## Exercise input

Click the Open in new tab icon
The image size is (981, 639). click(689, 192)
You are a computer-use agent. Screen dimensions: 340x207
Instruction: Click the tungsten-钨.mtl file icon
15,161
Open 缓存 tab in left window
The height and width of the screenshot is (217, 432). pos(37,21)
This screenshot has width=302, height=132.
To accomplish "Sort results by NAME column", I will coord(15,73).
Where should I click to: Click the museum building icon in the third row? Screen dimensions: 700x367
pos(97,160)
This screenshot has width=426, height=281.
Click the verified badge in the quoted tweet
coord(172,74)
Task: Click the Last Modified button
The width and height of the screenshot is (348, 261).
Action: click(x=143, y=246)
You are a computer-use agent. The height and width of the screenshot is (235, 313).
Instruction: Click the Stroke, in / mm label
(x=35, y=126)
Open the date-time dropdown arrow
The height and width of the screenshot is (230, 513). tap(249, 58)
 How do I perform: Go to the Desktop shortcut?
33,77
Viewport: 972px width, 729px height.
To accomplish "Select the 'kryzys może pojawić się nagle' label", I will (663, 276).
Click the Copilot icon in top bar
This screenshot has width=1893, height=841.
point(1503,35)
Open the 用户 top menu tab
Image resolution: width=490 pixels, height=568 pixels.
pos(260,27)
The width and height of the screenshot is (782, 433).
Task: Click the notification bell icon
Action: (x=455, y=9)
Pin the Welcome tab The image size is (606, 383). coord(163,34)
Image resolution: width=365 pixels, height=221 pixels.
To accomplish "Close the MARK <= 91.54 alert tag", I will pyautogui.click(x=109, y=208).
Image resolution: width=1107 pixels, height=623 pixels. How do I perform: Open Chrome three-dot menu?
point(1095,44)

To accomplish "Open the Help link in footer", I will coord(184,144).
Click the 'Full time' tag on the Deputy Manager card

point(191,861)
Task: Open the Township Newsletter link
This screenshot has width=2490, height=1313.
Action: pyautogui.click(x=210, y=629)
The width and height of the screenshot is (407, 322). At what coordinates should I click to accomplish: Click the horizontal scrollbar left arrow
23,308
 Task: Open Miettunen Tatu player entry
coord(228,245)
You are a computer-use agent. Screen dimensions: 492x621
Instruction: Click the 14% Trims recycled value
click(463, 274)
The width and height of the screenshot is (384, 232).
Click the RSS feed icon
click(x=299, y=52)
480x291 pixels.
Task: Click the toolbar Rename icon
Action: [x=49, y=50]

## Your instructions
Reproduce verbatim the items from the line containing "Viewport: 972px width, 729px height." through the line containing "point(1503,35)", inclusive.

## Full answer
Viewport: 972px width, 729px height.
To accomplish "Select the 'kryzys może pojawić się nagle' label", I will (663, 276).
Click the Copilot icon in top bar
This screenshot has width=1893, height=841.
point(1503,35)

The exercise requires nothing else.